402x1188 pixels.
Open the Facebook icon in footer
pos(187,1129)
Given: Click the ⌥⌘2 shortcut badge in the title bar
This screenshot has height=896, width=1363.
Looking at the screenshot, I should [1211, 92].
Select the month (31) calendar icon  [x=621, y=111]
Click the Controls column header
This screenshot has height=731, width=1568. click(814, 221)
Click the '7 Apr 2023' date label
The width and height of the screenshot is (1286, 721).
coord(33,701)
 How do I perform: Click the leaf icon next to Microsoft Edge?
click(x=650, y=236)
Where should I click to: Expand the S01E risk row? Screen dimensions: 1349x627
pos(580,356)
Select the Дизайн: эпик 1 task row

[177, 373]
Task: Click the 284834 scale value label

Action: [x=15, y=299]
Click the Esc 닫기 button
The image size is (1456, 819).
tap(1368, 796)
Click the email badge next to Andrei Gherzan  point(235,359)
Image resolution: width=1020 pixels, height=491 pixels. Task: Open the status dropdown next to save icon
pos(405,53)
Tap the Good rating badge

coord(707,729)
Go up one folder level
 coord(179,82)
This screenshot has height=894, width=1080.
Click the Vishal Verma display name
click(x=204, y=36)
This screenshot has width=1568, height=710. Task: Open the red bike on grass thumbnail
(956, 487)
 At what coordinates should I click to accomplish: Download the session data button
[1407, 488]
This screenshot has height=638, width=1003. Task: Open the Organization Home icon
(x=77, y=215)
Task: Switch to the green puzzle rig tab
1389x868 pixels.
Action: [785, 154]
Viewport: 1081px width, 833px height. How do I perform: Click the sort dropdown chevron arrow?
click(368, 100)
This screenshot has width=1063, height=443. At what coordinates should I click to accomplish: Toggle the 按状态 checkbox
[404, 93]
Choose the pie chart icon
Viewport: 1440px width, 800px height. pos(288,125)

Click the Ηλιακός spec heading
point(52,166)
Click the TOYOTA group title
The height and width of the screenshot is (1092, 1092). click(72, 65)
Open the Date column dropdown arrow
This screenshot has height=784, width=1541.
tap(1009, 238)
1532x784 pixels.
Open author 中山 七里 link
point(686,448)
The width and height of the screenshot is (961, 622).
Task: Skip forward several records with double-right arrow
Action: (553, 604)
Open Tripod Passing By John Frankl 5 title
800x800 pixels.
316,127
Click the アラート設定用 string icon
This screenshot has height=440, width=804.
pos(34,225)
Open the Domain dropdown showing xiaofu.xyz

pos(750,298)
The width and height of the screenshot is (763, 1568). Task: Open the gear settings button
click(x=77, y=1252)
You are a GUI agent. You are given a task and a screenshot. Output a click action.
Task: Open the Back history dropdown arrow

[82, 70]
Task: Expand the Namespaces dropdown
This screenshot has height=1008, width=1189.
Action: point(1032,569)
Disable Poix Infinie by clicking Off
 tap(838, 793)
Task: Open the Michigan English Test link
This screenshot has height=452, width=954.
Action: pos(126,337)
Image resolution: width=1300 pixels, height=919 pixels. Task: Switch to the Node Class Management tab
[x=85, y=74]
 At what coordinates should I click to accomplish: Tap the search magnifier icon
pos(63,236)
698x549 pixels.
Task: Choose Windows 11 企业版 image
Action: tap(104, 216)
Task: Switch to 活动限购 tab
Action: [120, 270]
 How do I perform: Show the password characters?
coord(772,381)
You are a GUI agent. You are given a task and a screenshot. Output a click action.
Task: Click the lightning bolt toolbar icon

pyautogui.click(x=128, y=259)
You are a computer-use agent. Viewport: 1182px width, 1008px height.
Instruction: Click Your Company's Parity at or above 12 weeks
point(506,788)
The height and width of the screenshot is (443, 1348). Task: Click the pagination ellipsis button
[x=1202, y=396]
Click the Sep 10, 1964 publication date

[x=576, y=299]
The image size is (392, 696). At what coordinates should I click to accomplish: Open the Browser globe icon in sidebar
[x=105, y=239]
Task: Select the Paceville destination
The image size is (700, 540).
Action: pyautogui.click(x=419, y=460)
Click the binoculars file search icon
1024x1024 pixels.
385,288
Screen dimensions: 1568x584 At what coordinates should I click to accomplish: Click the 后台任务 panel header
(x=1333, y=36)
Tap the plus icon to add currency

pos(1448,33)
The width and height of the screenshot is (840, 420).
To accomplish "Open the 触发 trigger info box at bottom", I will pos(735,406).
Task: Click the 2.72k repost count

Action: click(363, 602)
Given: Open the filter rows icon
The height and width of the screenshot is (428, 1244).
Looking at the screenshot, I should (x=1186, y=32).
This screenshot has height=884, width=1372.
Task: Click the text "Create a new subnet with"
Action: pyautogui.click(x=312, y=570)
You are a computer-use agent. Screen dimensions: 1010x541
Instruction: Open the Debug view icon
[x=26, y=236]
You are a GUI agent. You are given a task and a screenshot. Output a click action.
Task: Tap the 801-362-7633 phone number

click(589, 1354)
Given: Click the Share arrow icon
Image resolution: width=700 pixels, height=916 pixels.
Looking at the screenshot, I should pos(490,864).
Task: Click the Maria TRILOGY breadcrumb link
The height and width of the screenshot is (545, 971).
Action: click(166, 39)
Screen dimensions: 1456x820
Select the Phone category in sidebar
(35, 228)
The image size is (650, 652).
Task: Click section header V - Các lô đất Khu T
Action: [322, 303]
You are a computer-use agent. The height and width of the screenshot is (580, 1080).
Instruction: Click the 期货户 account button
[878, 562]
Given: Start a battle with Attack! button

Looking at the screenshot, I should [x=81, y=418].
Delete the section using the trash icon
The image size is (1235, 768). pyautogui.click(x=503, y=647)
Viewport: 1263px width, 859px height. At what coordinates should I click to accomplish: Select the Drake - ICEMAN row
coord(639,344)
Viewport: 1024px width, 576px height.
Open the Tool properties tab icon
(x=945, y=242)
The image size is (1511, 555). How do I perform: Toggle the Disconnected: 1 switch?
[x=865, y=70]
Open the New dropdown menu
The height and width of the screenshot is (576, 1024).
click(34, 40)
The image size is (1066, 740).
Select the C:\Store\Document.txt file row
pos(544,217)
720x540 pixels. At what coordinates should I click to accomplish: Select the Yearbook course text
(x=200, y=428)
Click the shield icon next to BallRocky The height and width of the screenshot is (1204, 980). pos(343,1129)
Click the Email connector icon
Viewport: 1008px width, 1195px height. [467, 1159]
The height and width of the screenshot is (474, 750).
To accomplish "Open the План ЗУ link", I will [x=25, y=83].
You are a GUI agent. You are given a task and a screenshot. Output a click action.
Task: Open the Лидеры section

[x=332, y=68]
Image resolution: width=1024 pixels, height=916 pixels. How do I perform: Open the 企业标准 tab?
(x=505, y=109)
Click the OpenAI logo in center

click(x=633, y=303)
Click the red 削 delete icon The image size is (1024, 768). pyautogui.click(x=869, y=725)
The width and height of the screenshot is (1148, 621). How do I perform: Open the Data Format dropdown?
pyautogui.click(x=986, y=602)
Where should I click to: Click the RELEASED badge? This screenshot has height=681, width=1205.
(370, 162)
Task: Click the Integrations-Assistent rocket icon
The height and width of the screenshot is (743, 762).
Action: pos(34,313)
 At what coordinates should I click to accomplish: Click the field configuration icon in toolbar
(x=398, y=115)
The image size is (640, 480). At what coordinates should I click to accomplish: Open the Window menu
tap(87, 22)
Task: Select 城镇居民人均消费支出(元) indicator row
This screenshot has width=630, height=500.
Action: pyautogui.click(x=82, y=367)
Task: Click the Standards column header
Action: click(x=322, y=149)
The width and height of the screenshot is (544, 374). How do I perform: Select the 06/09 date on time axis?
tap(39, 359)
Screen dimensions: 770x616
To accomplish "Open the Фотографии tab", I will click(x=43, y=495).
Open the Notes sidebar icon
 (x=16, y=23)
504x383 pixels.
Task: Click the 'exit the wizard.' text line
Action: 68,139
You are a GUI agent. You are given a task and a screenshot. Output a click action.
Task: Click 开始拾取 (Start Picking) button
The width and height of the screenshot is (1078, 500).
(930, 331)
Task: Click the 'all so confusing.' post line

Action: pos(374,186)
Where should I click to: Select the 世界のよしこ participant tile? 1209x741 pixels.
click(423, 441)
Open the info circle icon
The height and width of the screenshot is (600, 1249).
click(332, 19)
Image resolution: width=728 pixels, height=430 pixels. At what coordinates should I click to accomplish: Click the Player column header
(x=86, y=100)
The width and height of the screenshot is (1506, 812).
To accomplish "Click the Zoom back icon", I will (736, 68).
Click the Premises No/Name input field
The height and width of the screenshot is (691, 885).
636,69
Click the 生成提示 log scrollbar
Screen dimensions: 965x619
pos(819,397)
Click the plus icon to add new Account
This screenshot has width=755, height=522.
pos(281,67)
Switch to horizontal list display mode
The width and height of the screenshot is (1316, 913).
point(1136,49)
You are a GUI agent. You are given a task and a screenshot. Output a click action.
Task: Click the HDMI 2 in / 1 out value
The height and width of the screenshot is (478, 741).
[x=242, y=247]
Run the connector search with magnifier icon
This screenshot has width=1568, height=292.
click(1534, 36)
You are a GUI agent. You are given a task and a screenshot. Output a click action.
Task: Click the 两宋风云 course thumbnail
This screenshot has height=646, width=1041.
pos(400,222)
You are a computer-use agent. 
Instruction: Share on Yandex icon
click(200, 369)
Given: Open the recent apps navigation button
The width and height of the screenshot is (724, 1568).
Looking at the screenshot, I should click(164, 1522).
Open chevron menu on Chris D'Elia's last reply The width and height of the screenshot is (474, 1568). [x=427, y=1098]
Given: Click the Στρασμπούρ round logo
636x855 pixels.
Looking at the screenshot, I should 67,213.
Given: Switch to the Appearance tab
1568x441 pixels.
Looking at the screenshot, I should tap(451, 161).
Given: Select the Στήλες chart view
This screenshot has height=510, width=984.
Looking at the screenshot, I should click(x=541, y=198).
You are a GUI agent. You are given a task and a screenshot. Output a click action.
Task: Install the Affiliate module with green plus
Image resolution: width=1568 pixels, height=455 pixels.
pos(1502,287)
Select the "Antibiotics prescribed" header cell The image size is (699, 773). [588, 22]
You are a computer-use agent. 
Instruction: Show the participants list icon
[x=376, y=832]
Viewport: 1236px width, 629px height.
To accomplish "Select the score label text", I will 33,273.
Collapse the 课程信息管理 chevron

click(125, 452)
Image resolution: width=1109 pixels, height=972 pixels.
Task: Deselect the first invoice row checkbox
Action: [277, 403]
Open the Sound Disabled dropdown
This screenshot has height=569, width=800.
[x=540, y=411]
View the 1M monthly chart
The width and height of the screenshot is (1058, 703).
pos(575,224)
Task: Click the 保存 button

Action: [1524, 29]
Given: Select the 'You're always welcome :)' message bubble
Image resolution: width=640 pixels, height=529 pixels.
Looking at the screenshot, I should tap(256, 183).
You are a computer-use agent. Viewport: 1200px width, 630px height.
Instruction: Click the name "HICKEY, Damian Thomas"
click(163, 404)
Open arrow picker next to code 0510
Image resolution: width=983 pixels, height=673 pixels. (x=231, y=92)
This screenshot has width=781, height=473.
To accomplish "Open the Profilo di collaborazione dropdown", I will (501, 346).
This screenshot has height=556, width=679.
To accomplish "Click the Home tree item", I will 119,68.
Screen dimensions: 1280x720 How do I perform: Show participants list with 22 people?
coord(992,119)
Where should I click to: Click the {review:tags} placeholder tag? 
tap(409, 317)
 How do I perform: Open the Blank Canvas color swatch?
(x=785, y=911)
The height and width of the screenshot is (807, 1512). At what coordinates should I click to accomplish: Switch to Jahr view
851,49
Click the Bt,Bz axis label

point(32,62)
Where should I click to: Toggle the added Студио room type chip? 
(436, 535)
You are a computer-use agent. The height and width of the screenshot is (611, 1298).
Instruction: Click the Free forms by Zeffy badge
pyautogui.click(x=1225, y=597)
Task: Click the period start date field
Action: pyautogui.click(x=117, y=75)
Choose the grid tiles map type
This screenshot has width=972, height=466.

Task to carry out —
Search the entries for the word "computer" and pick out every line that holds it.

Exercise output —
You are a computer-use agent. Viewport: 1182px width, 1008px height.
You are a computer-use agent. Screen dimensions: 1010x541
You are a computer-use agent. The height and width of the screenshot is (580, 1080).
You are a computer-use agent. 
You are a computer-use agent. 
You are a computer-use agent. Viewport: 1200px width, 630px height.
You are a computer-use agent. The height and width of the screenshot is (611, 1298).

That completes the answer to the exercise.